Defeated, Callie nodded sadly. Zina's barbell had broken innumerable bones in her foot and then, while she limped to the car (refusing any assistance from Satan's Handmaiden) her heel got tangled in some weeds and she fell, spraining her ankle.
"Callie," Artie clucked, "this is just as much my fault. I never should've sent you to her. She's a powerful one, Zina is. I have no doubt she will be dragged kicking and screaming into salvation. I know you wanted to be the one to bring her to God, but perhaps…" He stroked his chin. "…perhaps I need to try. At any rate I must confront her, after what she did to you." Callie had told him that the sadistic firefighter had jumped up and down on her foot with her shit-stomping boots, and had even trod upon her pristine Bible!
"I reckon you're right, Artie. I was too weak—too tempted by her. Don't believe anything she says, though!"
"Don't worry, child. I am prepared to battle the devil."
***
Cyrene turned off her sputtering Volkswagen. She grabbed the grocery bag, which contained organic yogurt and tofu burgers (she had been much horrified by the spectacle of Zina devouring a Spamburger last week and began anew her campaign to make her daughter a vegetarian). She got out of the car and headed to the house. With some confusion she noticed that the Harley was there but the Escort was not—she was supposed to be "studying" this evening with Gabrielle—in fact, she had brought her best bong, knowing that they would be tackling Modernism and that Gabrielle would need all the help she could get.
She entered the farmhouse and found Zina sulking in front of the TV, watching NASCAR.
"Hey honey," Cyrene called.
Her daughter grunted.
Trouble in paradise, Cyrene thought. "Where's Gabrielle?" she asked gently.
"At Lila's."
"Oh. Will she be back soon?"
"Nope."
"Aw come on, honey, spill it. Did you two have a fight?"
"Yeah."
Cyrene sighed. It was going to be a long night. "I'll be back in a few minutes." She definitely needed to have a few tokes before dealing with this. Patting her macramé purse, she retreated to the bathroom.
***
"I told you your unnatural relationship would fall apart," Lila said. She held a squalling baby—her daughter, named Tiffani Amber.
Gabrielle sat at her kitchen table, arms crossed. "Shaddup," she snarled at her sister.

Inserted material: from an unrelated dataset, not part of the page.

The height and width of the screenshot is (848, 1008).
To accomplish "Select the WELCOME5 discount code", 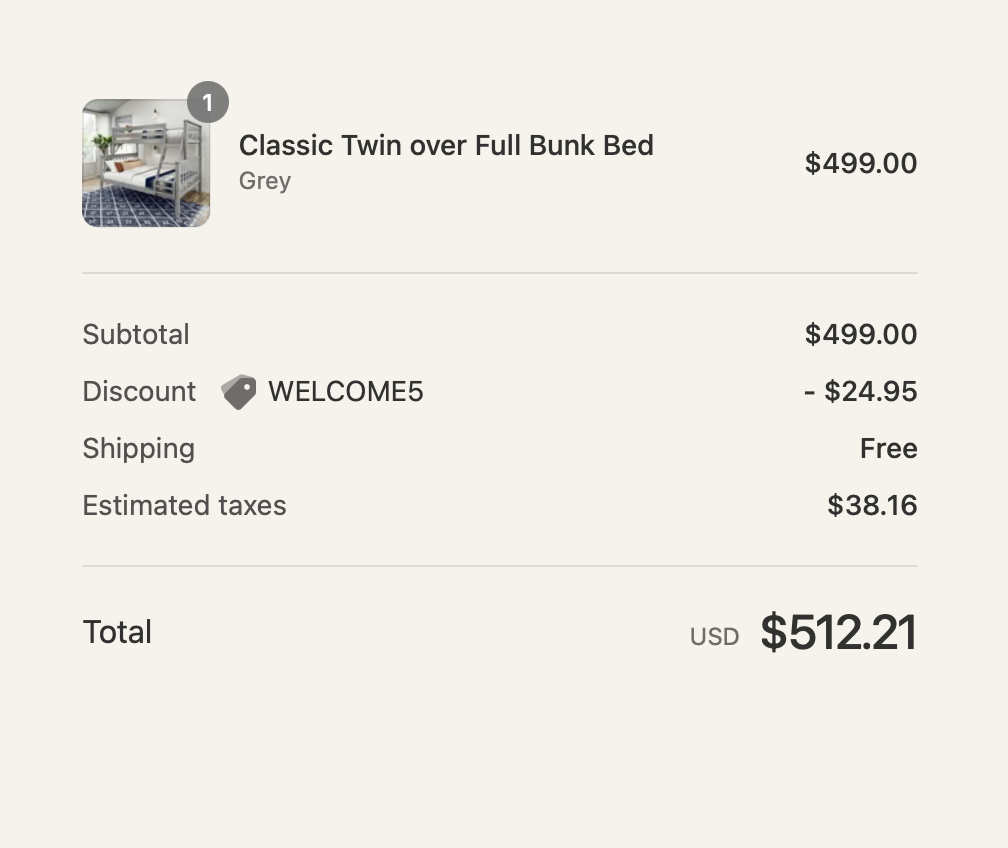I will coord(346,391).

Lila blew a stand of hair out of her face; shaking her head sadly, she took the baby into the bedroom for her nap.
Purdy, who had moved in with Lila after Gabrielle moved out, stood awkwardly in the kitchen. He had just got home from work to find his former girlfriend sulking in the kitchen with Lila, his current one, who was berating her sister at every turn. He actually felt sorry for Gabrielle—and he even liked Zina once he got to know her. Every time he saw her they had pretty cool conversations about motorcycles. He pulled two cans of Bud out of the fridge and handed one to Gabrielle. "C'mon, Gab, it'll make you feel better."
"Thanks," she said, taking the can from him. She popped it open and took a big gulp. "Purdy, you don't think I'm…weird or unnatural, do you?" Her green eyes begged for understanding, while her upper lip was covered in beer foam.

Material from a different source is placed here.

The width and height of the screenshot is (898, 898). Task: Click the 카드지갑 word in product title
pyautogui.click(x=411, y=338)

Was she weird? He had been surprised by it all, but not too—he remembered that when they were dating he made the mistake of looking through her diary and had read a rather detailed and explicit sexual fantasy involving Kate Jackson. He had found it very…interesting, in a stimulating kinda way. No wonder she always rushed home from school to watch Charlie's Angels. "What? Naw, hell no, Gab. It's your life. Not for me to judge. 'Sides," he added shyly, "Zina's pretty cute."
Gabrielle smiled gratefully. "Thanks."
"Wanna go down to the Saddle and get wasted?"
"Sure!"
***
"Trust me, honey, I had two years' worth of EST seminars."
Zina shifted nervously in her chair. Her mother's attempts to help in these significant arenas of her life left much to be desired. She recalled when, at the age of 12, she began menstruating; she had the typical feelings of confusion and ambivalence about it that most teenage girls encountered. Cyrene chose to mark the occasion with what she called a "feminist ritual": When Zina came home from school one day, sanitary napkin chafing, she found their house dark and eerie, lit only with candles, and "White Rabbit" echoing ominously from the stereo. Cyrene, wearing a purple-red muumuu, blathered something about how Zina will drink her own menstrual blood "because Germaine Greer said it's the true test of a woman." Zina didn't know who the fuck Germaine Greer was, but it was all weird enough to make her think her mother was involved in some cult and so she ran screaming from the house, spending the next month living with Artie and his family, until she made her mother swear that (1) she was not in a cult, and (2) she would cut down on the hallucinogens for a while.
So here she was, sitting at the dining room table with Cyrene, who said that her "under-emoting" child needed to get in touch with her feelings and she would be happy to help her do so. She said it would improve her "communication skills" with Gabrielle…whatever that meant…and that she would learn to "take responsibility" for her actions…even though IT WASN'T HER FAULT that Callie went insane and kissed her, it wasn't her fault that Gabrielle didn't understand this and had hit her…unconsciously she touched her cheek. Never had she been so frightened—not even in a crumbling, burning building—than when Gabrielle had pulled out of her knapsack the thickest paperback book Zina had ever seen, stalked over to her, and swung the mighty Modernist tome—Zina barely had the chance to read the name Ulysses—against the side of her head.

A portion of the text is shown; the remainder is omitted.